WHAT NEEDS TO BE DONE:
All of the data below should be written out exactly.

══════

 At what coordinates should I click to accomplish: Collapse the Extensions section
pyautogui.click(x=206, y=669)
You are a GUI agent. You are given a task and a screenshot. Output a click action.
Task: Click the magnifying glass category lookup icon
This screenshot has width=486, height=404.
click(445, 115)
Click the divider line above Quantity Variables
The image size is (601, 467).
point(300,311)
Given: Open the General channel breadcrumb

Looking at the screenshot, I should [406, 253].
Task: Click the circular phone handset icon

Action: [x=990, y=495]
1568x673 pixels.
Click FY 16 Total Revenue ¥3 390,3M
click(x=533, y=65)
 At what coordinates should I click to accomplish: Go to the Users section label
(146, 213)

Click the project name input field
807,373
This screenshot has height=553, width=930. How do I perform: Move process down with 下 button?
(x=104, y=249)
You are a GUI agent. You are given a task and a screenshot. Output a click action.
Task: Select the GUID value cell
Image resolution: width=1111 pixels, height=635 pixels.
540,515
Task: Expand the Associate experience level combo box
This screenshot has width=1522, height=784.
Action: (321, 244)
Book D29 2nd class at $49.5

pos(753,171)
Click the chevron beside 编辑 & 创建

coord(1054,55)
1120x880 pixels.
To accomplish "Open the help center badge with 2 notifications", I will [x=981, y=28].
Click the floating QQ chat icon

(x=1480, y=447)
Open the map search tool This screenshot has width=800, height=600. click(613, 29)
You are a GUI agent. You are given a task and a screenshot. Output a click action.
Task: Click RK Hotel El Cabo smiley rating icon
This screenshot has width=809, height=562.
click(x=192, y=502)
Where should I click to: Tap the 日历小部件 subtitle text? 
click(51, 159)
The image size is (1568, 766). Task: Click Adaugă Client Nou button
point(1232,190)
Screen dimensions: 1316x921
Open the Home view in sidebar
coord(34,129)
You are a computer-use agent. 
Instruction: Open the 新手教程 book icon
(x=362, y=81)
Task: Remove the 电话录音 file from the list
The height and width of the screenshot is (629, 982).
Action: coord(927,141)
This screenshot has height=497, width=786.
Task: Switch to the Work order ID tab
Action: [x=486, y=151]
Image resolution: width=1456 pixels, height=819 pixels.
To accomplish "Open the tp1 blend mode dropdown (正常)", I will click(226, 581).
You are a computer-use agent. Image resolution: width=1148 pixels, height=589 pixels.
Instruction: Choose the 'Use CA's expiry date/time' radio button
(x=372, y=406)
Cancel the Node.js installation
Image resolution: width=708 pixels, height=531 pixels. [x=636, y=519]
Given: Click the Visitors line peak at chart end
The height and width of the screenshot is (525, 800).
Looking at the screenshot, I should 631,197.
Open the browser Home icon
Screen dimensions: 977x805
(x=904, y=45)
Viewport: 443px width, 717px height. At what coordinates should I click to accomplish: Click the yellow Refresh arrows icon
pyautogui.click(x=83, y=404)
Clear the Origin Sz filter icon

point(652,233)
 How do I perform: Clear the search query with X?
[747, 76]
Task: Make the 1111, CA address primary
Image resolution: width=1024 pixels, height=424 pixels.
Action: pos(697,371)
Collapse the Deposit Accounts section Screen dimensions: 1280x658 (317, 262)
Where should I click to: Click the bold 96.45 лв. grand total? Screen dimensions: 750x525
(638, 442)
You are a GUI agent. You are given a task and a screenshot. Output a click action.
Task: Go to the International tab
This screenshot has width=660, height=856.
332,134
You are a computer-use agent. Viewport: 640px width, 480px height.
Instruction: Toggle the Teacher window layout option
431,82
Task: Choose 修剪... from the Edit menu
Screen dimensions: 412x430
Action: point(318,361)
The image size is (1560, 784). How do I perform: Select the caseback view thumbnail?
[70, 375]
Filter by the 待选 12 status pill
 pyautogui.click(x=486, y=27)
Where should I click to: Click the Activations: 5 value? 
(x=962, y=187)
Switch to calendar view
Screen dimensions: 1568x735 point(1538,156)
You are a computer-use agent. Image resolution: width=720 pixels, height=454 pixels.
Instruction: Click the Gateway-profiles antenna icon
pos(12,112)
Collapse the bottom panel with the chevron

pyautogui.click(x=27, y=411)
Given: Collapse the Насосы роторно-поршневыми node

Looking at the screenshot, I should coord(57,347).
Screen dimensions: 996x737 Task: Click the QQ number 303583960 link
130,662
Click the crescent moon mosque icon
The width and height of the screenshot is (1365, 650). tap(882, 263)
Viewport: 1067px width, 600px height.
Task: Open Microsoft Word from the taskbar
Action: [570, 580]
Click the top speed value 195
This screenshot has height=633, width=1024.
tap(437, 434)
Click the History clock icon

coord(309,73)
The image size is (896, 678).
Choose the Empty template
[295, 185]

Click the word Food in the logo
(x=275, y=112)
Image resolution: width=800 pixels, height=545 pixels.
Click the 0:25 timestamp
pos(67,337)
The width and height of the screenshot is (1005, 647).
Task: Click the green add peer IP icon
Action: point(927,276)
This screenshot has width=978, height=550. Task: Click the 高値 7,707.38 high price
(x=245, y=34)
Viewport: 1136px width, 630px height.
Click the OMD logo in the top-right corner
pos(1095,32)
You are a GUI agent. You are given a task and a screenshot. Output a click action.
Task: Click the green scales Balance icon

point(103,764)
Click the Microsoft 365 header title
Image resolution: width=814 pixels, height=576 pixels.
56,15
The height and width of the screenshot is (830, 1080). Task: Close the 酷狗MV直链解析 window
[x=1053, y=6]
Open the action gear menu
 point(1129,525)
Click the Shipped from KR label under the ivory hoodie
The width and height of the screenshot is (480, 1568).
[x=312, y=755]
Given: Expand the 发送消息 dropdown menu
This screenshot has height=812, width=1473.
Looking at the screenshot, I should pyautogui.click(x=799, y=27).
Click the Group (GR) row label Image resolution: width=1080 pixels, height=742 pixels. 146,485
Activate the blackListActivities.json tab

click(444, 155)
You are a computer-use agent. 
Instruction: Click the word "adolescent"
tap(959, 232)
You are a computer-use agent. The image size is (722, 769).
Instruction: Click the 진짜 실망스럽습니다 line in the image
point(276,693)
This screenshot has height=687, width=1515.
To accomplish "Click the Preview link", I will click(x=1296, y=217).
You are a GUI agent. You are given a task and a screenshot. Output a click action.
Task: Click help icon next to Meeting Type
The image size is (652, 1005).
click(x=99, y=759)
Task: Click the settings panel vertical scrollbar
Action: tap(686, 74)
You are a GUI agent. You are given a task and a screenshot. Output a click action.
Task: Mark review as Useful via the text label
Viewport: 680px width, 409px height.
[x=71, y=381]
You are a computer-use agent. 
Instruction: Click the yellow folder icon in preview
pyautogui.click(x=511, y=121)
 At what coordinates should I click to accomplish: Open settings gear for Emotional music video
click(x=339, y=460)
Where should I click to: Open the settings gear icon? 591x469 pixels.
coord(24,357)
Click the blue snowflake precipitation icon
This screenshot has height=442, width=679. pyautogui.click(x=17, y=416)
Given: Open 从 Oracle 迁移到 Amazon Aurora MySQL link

══════

ANSWER TO THE PROBLEM:
 At what coordinates should I click to accomplish: Collapse the Extensions section
pyautogui.click(x=206, y=669)
You are a GUI agent. You are given a task and a screenshot. Output a click action.
Task: Click the magnifying glass category lookup icon
This screenshot has width=486, height=404.
click(445, 115)
Click the divider line above Quantity Variables
The image size is (601, 467).
point(300,311)
Given: Open the General channel breadcrumb

Looking at the screenshot, I should [406, 253].
Task: Click the circular phone handset icon

Action: [x=990, y=495]
1568x673 pixels.
Click FY 16 Total Revenue ¥3 390,3M
click(x=533, y=65)
 At what coordinates should I click to accomplish: Go to the Users section label
(146, 213)

Click the project name input field
807,373
This screenshot has height=553, width=930. How do I perform: Move process down with 下 button?
(x=104, y=249)
You are a GUI agent. You are given a task and a screenshot. Output a click action.
Task: Select the GUID value cell
Image resolution: width=1111 pixels, height=635 pixels.
540,515
Task: Expand the Associate experience level combo box
This screenshot has width=1522, height=784.
Action: (321, 244)
Book D29 2nd class at $49.5

pos(753,171)
Click the chevron beside 编辑 & 创建

coord(1054,55)
1120x880 pixels.
To accomplish "Open the help center badge with 2 notifications", I will [x=981, y=28].
Click the floating QQ chat icon

(x=1480, y=447)
Open the map search tool This screenshot has width=800, height=600. click(613, 29)
You are a GUI agent. You are given a task and a screenshot. Output a click action.
Task: Click RK Hotel El Cabo smiley rating icon
This screenshot has width=809, height=562.
click(x=192, y=502)
Where should I click to: Tap the 日历小部件 subtitle text? 
click(51, 159)
The image size is (1568, 766). Task: Click Adaugă Client Nou button
point(1232,190)
Screen dimensions: 1316x921
Open the Home view in sidebar
coord(34,129)
You are a computer-use agent. 
Instruction: Open the 新手教程 book icon
(x=362, y=81)
Task: Remove the 电话录音 file from the list
The height and width of the screenshot is (629, 982).
Action: coord(927,141)
This screenshot has height=497, width=786.
Task: Switch to the Work order ID tab
Action: [x=486, y=151]
Image resolution: width=1456 pixels, height=819 pixels.
To accomplish "Open the tp1 blend mode dropdown (正常)", I will click(226, 581).
You are a computer-use agent. Image resolution: width=1148 pixels, height=589 pixels.
Instruction: Choose the 'Use CA's expiry date/time' radio button
(x=372, y=406)
Cancel the Node.js installation
Image resolution: width=708 pixels, height=531 pixels. [x=636, y=519]
Given: Click the Visitors line peak at chart end
The height and width of the screenshot is (525, 800).
Looking at the screenshot, I should 631,197.
Open the browser Home icon
Screen dimensions: 977x805
(x=904, y=45)
Viewport: 443px width, 717px height. At what coordinates should I click to accomplish: Click the yellow Refresh arrows icon
pyautogui.click(x=83, y=404)
Clear the Origin Sz filter icon

point(652,233)
 How do I perform: Clear the search query with X?
[747, 76]
Task: Make the 1111, CA address primary
Image resolution: width=1024 pixels, height=424 pixels.
Action: pos(697,371)
Collapse the Deposit Accounts section Screen dimensions: 1280x658 (317, 262)
Where should I click to: Click the bold 96.45 лв. grand total? Screen dimensions: 750x525
(638, 442)
You are a GUI agent. You are given a task and a screenshot. Output a click action.
Task: Go to the International tab
This screenshot has width=660, height=856.
332,134
You are a computer-use agent. Viewport: 640px width, 480px height.
Instruction: Toggle the Teacher window layout option
431,82
Task: Choose 修剪... from the Edit menu
Screen dimensions: 412x430
Action: point(318,361)
The image size is (1560, 784). How do I perform: Select the caseback view thumbnail?
[70, 375]
Filter by the 待选 12 status pill
 pyautogui.click(x=486, y=27)
Where should I click to: Click the Activations: 5 value? 
(x=962, y=187)
Switch to calendar view
Screen dimensions: 1568x735 point(1538,156)
You are a computer-use agent. Image resolution: width=720 pixels, height=454 pixels.
Instruction: Click the Gateway-profiles antenna icon
pos(12,112)
Collapse the bottom panel with the chevron

pyautogui.click(x=27, y=411)
Given: Collapse the Насосы роторно-поршневыми node

Looking at the screenshot, I should coord(57,347).
Screen dimensions: 996x737 Task: Click the QQ number 303583960 link
130,662
Click the crescent moon mosque icon
The width and height of the screenshot is (1365, 650). tap(882, 263)
Viewport: 1067px width, 600px height.
Task: Open Microsoft Word from the taskbar
Action: [570, 580]
Click the top speed value 195
This screenshot has height=633, width=1024.
tap(437, 434)
Click the History clock icon

coord(309,73)
The image size is (896, 678).
Choose the Empty template
[295, 185]

Click the word Food in the logo
(x=275, y=112)
Image resolution: width=800 pixels, height=545 pixels.
Click the 0:25 timestamp
pos(67,337)
The width and height of the screenshot is (1005, 647).
Task: Click the green add peer IP icon
Action: point(927,276)
This screenshot has width=978, height=550. Task: Click the 高値 7,707.38 high price
(x=245, y=34)
Viewport: 1136px width, 630px height.
Click the OMD logo in the top-right corner
pos(1095,32)
You are a GUI agent. You are given a task and a screenshot. Output a click action.
Task: Click the green scales Balance icon

point(103,764)
Click the Microsoft 365 header title
Image resolution: width=814 pixels, height=576 pixels.
56,15
The height and width of the screenshot is (830, 1080). Task: Close the 酷狗MV直链解析 window
[x=1053, y=6]
Open the action gear menu
 point(1129,525)
Click the Shipped from KR label under the ivory hoodie
The width and height of the screenshot is (480, 1568).
[x=312, y=755]
Given: Expand the 发送消息 dropdown menu
This screenshot has height=812, width=1473.
Looking at the screenshot, I should pyautogui.click(x=799, y=27).
Click the Group (GR) row label Image resolution: width=1080 pixels, height=742 pixels. 146,485
Activate the blackListActivities.json tab

click(444, 155)
You are a computer-use agent. 
Instruction: Click the word "adolescent"
tap(959, 232)
You are a computer-use agent. The image size is (722, 769).
Instruction: Click the 진짜 실망스럽습니다 line in the image
point(276,693)
This screenshot has height=687, width=1515.
To accomplish "Click the Preview link", I will click(x=1296, y=217).
You are a GUI agent. You are given a task and a screenshot. Output a click action.
Task: Click help icon next to Meeting Type
The image size is (652, 1005).
click(x=99, y=759)
Task: Click the settings panel vertical scrollbar
Action: tap(686, 74)
You are a GUI agent. You are given a task and a screenshot. Output a click action.
Task: Mark review as Useful via the text label
Viewport: 680px width, 409px height.
[x=71, y=381]
You are a computer-use agent. 
Instruction: Click the yellow folder icon in preview
pyautogui.click(x=511, y=121)
 At what coordinates should I click to accomplish: Open settings gear for Emotional music video
click(x=339, y=460)
Where should I click to: Open the settings gear icon? 591x469 pixels.
coord(24,357)
Click the blue snowflake precipitation icon
This screenshot has height=442, width=679. pyautogui.click(x=17, y=416)
Given: Open 从 Oracle 迁移到 Amazon Aurora MySQL link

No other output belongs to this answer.